Figure 4 (Top) shows the results of the four proposed algorithms trained on a smaller data set. The training data was randomly selected from TIMIT training data and the number of random segments in each sentence for OPT-Seg was set to 100 (M = 100). The evaluation results are based on all of the test data. For the OPT-Seg algorithms (with and without adaptation), we can see that performance asymptotes after fewer training sentences. This is due to the additional constraints in the cost function generated through the random sub sampling of the training sentences. The OPT-Sent algorithms require additional training data; even so, when the sample size reaches 500 sentences (Ntrain = 500), the performance of the OPT-Sent methods is comparable to the OPT-Seg algorithms (see Fig. 4 (Bottom)). This implies that to train the optimal weighting function in this example, we can either use 500 speech samples, knowing only the number of vowels in each utterance; or we can use fewer speech samples with carefully annotated vowel labels.
Fig. 4.

Top: A comparison of convergence characteristics of the four algorithms as a function of training set size. M = 100 for OPT-Seg and OPT-Seg-Adap. Bottom: A comparison of the convergence characteristics of OPT-Sent and OPT-Sent-Adap for larger training sets. X-axis is shown in log scale.
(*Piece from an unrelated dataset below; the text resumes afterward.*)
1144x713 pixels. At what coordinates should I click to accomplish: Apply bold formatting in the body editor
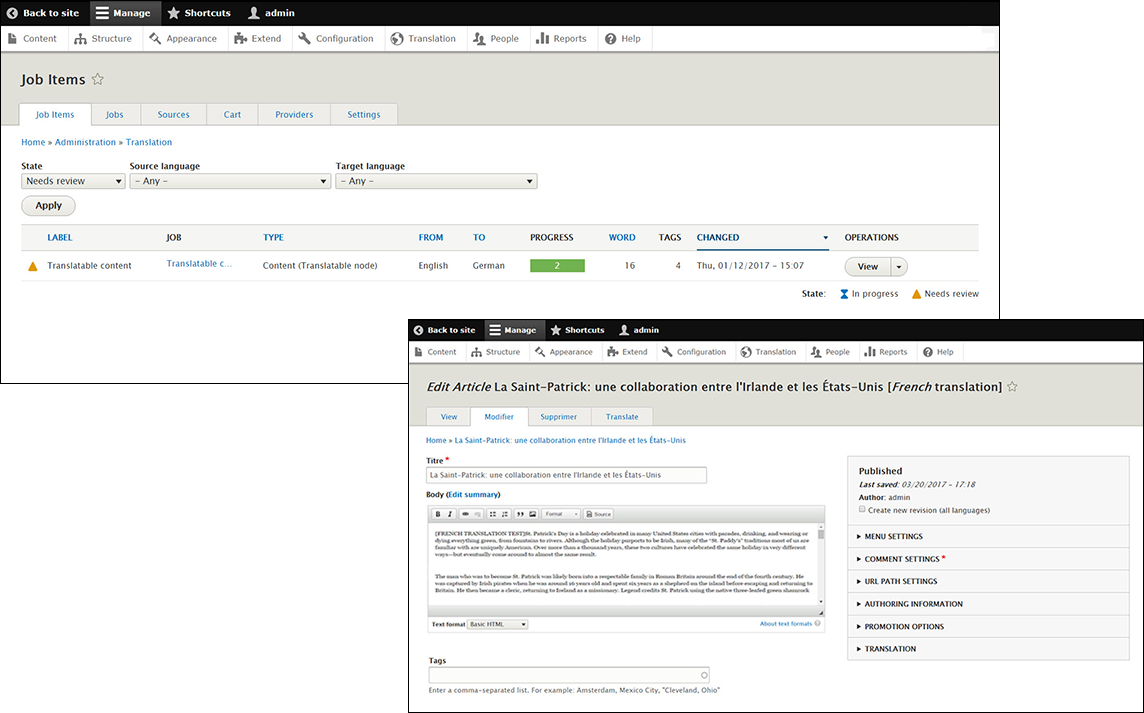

4) Evaluation on different features
The dimension of the acoustic feature set (D) is another consideration when analyzing the performance of the algorithm. In the above experiments, the time-frequency features were extracted by a 19-channel Butterworth filterbank in order to compare against the algorithm in TF-Corr that makes use of the same feature set.
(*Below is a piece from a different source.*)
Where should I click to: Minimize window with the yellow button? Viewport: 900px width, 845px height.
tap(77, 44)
We now vary the number of channels in the Butterworth filter and analyze the performance of the algorithm as a function of feature order. We use the frequency mapping proposed in [33] and resample the mapping for different filter orders. The results in Table II show that the higher order features tend to result in lower performance. The maximal performance is achieved for the 13-channel Butterworth filter, however there is no significant difference between 13-order and 7-order features (p = 0.596). These results are consistent with those in [34], showing that, for speaking rate estimation, a lower dimensional feature order is preferred. The reason for this could be that, for speaking rate estimation, larger bandwidths improve the generalization of the learning algorithm.
TABLE II.
The effect of feature dimension on performance
| Order of features | Corr coef | Mean error | SR error rate% | SR mean error |
|---|---|---|---|---|
| 7 | 0.869 | 1.39 | 12.1 | 0.476 |
| 13 | 0.871 | 1.39 | 12.0 | 0.462 |
| 19 | 0.867 | 1.40 | 12.4 | 0.464 |
| 32 | 0.865 | 1.41 | 12.6 | 0.465 |
| 64 | 0.858 | 1.49 | 13.3 | 0.480 |
With existing methods for estimating the speaking rate, the features cannot be decoupled from the estimation algorithm itself. One of the benefits of the proposed approach is that different feature sets can be used. In our experiment in Table I, we used 19-order Butterworth features, but the algorithm can be adapted to work on any acoustic feature set provided that the weighting function is trained and tested on the same feature type. Here we compare the performance of Butterworth filterbank features (ButtW) with three other feature sets: Mel frequency cepstrum coefficient (MFCC) [35], cochleagram features (Coch) [36] and Mel-spectrum with cubic root compression features (MelRoot3) [37]. We set the order of each feature set to 13 since that yields maximum performance for the ButtW features. We set T to be tridiagonal for ButtW, Coch, and MelRoot3 and diagonal for MFCC. The results are shown in Table III. The results indicate that the proposed method yields good performance on different feature sets. In fact, the MelRoot3 features slightly outperform the ButtW features, indicating that further improvements in performance are possible by analyzing different feature sets.
TABLE III.
The effect of feature type on performance
| Features | Corr coeff | Mean error | SR error rate% | SR mean error |
|---|---|---|---|---|
| ButtW | 0.871 | 1.39 | 12.0 | 0.462 |
| MFCC | 0.854 | 1.46 | 12.7 | 0.491 |
| Coch | 0.859 | 1.50 | 13.5 | 0.608 |
| MelRoot3 | 0.881 | 1.33 | 11.4 | 0.454 |
B. Evaluation on a dysarthric speech database
For this experiment we made use of a dataset collected in the Motor Speech Disorders Laboratory at Arizona State University, consisting of 57 dysarthric speakers. Dysarthria is a motor speech disorder resulting from impaired movement of the articulators used for speech production; it is a condition secondary to an underlying neurogenic disorder. The dysarthria speakers include: 16 speakers with ataxic dysarthria, secondary to cerebellar degeneration, 15 mixed flaccid-spastic dysarthria, secondary to amyotrophic lateral sclerosis (ALS), 20 speakers with hypokinetic dysarthria, secondary to idiopathic Parkin-sons disease (PD), and 5 speakers with hyperkinetic dysarthria, secondary to Huntingtons disease (HD). Each speaker provided 5 spoken sentences, resulting in a total of 285 sentences across all speakers. The sentences for each speaker were:
The supermarket chain shut down because of poor management
Much more money must be donated to make this department succeed
In this famous coffee shop they serve the best doughnuts in town
The chairman decided to pave over the shopping center garden
The standards committee met this afternoon in an open meeting
The details of the data collection strategy can be found in [8].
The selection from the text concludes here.